Aggregation of proteins is a major problem in their use as drugs and is also involved in a variety of pathological diseases. In this study, biophysical techniques were employed to investigate aggregate formation in the pharmaceutically important protein, recombinant human factor VIII (rhFVIII). Recombinant human factor Vm incubated in solution at 37 degreesC formed soluble aggregates as detected by molecular sieve chromatography and dynamic light scattering. This resulted in a corresponding loss of biological activity. Fluorescence and CD spectra of the thermally stressed rhFVIII samples did not, however, suggest significant differences in protein conformation.
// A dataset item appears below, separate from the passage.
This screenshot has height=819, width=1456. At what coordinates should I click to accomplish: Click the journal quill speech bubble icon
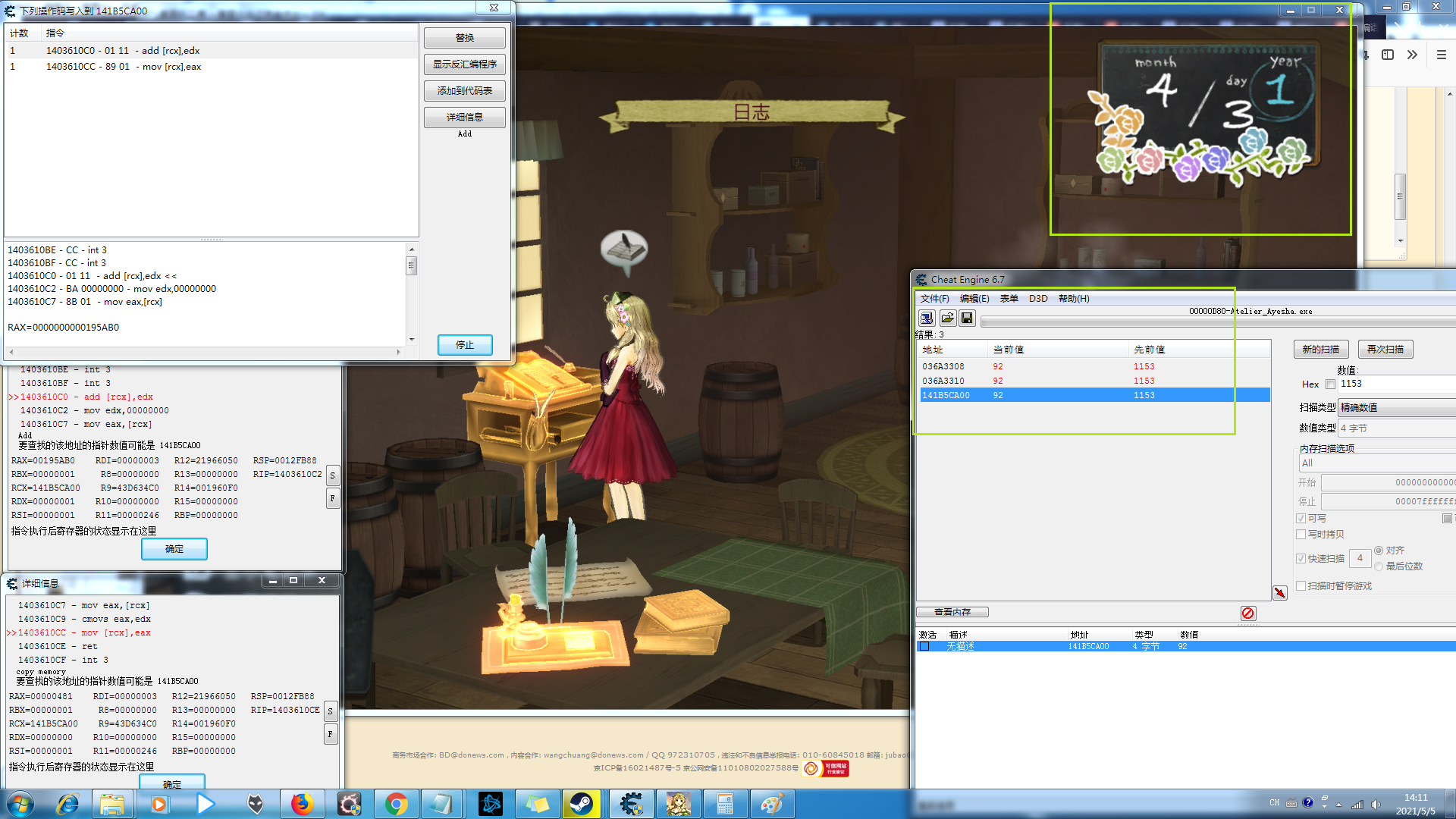[x=624, y=249]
To identify conformational changes in rhFVIII that may be involved in rhFVIII aggregation, temperature and solutes were used to perturb the native structure of rhFVIII. Far-UV CD and FTIR studies of rhFVIII as a function of temperature revealed conformational changes corresponding to an increase in intermolecular beta -sheet content beginning at approximately 45 degreesC with significant aggregation observed above 60 degreesC. Fluorescence and DSC studies of rhFVIII also indicated conformational changes initiating between 45 and 50 degreesC. An increase in the exposure of hydrophobic surfaces was observed beginning at approximately 40 degreesC, as monitored by increased binding of the fluorescent probe, bis-anilinonaphthalene sulfonic acid (bis-ANS). perturbation by various solutes produced several transitions prior to extensive unfolding of rhFVIII. In all cases, a common transition, characterized by an increase in the wavelength of the fluorescence emission maximum of rhFVIII from approximately 330 to 335 nm, was observed during thermal and solute perturbation of factor VIII, Moreover, this transition was correlated with an increased association of factor VIII upon incubation at 37 degreesC in the presence of various solutes. These results suggest that association of rhFVIII in solution was initiated by a small transition in the tertiary structure of the protein which produced a nucleating species that led to the formation of inactive soluble aggregates.